I don’t know about you, but I find it easier to deny myself some things more than others. While I enjoy good food and drink, I don’t miss it much when I don’t have it. I’m pretty pedestrian in my tastes and my palate is hardly that of a gourmand. So, for me to give up chocolate or single malt scotch (of which I’m unworthy anyway) or some other delicacy may appear like an act of self-denial to some, but to me, since I could take it or leave it, it’s hardly what Benedict had in mind. When we make such non-denial denials, it’s for the sake of appearances to others and not for a true Lenten discipline.
But, “pointless conversation and banter” hits me closer to the bone. Denying myself that is much harder. Thus, it’s a more needed act of denial on my part. Maybe more than any other vocation in the Church, a bishop regularly engages in “pointless conversation and banter” whether he or she desires to or not. That’s not to say with we don’t participate in “pointed conversation.” Of course we do, hopefully more often than not. But the temptation to deflect or to ignore or to trivialize rather than to get to the heart and truth of the matter is always there.
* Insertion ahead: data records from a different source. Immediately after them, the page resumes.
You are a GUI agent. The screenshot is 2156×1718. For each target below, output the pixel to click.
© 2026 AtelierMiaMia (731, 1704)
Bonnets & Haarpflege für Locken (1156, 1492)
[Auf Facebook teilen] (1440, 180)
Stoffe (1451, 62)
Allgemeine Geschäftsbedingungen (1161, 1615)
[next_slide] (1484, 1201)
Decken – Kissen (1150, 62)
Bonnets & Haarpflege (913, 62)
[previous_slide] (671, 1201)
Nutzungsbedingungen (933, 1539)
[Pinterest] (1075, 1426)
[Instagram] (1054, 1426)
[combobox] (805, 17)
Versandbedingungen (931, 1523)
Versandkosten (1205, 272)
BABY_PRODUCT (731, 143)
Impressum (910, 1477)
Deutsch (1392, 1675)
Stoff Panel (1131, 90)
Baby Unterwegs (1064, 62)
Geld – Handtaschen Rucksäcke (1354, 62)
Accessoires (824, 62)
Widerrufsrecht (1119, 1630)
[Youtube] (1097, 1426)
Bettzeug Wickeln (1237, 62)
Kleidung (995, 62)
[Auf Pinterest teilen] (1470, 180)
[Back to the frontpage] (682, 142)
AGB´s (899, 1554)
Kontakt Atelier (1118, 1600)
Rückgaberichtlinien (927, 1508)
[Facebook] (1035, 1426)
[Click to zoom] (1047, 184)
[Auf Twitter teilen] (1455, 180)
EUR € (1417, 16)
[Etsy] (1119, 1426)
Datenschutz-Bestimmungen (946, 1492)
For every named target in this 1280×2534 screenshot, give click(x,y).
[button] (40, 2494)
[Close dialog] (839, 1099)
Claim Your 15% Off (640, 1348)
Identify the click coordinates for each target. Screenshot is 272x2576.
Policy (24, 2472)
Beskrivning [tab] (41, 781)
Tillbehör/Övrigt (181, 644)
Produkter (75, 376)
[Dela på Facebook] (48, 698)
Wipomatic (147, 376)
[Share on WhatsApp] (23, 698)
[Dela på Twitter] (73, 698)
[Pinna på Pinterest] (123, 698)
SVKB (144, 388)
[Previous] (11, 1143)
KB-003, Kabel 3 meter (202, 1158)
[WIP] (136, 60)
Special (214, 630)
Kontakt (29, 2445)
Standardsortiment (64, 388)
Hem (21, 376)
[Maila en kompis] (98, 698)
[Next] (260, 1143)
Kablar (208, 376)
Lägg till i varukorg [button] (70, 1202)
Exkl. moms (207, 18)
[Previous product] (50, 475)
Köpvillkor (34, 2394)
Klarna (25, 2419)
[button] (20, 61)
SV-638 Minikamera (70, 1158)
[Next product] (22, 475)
Like with many temptations, such behaviors are a way to run away from one’s true self and the vocation to which I’m called.
Lent then can serve as an invitation for us to get back to the heart and truth of the matter in our lives; to recognize how we might be too serious about the trivial banter in our lives and not be taking seriously enough the people, things, and circumstances of our lives that matter. This is what Benedict meant by stability in the three-fold promise Benedictine monk’s make; that capacity to hang in there when the temptation is to run away from what’s difficult, or to deflect the issue by “pointless conversation,” or to trivialize ourselves or others. Such self-awareness comes as a gift even though it’s often hard to receive. Yet, if we accept the gift for what it is, then we enter into a place where the ground is holy and where we open ourselves daily to the thrust of grace.